(Stored data entries)
- - - -

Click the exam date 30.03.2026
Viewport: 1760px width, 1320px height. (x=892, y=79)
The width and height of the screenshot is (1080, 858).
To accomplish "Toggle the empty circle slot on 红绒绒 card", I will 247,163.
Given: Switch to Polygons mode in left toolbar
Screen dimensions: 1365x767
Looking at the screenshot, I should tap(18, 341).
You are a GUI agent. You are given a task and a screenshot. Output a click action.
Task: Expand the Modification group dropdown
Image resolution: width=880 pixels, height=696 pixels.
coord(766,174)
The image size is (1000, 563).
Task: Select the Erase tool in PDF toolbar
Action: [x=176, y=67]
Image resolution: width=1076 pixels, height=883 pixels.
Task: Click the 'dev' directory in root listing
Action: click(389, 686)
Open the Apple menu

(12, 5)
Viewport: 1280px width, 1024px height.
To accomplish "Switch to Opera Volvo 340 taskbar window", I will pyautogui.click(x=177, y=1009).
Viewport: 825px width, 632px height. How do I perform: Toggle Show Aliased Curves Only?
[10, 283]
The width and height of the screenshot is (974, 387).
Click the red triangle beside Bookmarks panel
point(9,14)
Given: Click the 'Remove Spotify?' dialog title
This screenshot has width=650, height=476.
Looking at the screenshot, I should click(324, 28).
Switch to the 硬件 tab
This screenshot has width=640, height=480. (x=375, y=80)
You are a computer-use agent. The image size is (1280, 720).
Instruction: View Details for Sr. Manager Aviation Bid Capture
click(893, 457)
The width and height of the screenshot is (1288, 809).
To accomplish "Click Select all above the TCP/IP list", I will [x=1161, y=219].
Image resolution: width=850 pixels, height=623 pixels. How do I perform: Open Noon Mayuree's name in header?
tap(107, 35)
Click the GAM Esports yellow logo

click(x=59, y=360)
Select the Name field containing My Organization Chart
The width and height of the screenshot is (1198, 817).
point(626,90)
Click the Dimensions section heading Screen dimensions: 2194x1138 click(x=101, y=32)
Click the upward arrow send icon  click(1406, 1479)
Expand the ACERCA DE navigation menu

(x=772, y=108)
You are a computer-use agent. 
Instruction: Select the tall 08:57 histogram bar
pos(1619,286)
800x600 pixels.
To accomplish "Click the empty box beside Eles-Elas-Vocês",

- - - -

Each line of the data must be set down again as it is.

Result of the task:
Click the exam date 30.03.2026
Viewport: 1760px width, 1320px height. (x=892, y=79)
The width and height of the screenshot is (1080, 858).
To accomplish "Toggle the empty circle slot on 红绒绒 card", I will 247,163.
Given: Switch to Polygons mode in left toolbar
Screen dimensions: 1365x767
Looking at the screenshot, I should tap(18, 341).
You are a GUI agent. You are given a task and a screenshot. Output a click action.
Task: Expand the Modification group dropdown
Image resolution: width=880 pixels, height=696 pixels.
coord(766,174)
The image size is (1000, 563).
Task: Select the Erase tool in PDF toolbar
Action: [x=176, y=67]
Image resolution: width=1076 pixels, height=883 pixels.
Task: Click the 'dev' directory in root listing
Action: click(389, 686)
Open the Apple menu

(12, 5)
Viewport: 1280px width, 1024px height.
To accomplish "Switch to Opera Volvo 340 taskbar window", I will pyautogui.click(x=177, y=1009).
Viewport: 825px width, 632px height. How do I perform: Toggle Show Aliased Curves Only?
[10, 283]
The width and height of the screenshot is (974, 387).
Click the red triangle beside Bookmarks panel
point(9,14)
Given: Click the 'Remove Spotify?' dialog title
This screenshot has width=650, height=476.
Looking at the screenshot, I should click(324, 28).
Switch to the 硬件 tab
This screenshot has width=640, height=480. (x=375, y=80)
You are a computer-use agent. The image size is (1280, 720).
Instruction: View Details for Sr. Manager Aviation Bid Capture
click(893, 457)
The width and height of the screenshot is (1288, 809).
To accomplish "Click Select all above the TCP/IP list", I will [x=1161, y=219].
Image resolution: width=850 pixels, height=623 pixels. How do I perform: Open Noon Mayuree's name in header?
tap(107, 35)
Click the GAM Esports yellow logo

click(x=59, y=360)
Select the Name field containing My Organization Chart
The width and height of the screenshot is (1198, 817).
point(626,90)
Click the Dimensions section heading Screen dimensions: 2194x1138 click(x=101, y=32)
Click the upward arrow send icon  click(1406, 1479)
Expand the ACERCA DE navigation menu

(x=772, y=108)
You are a computer-use agent. 
Instruction: Select the tall 08:57 histogram bar
pos(1619,286)
800x600 pixels.
To accomplish "Click the empty box beside Eles-Elas-Vocês",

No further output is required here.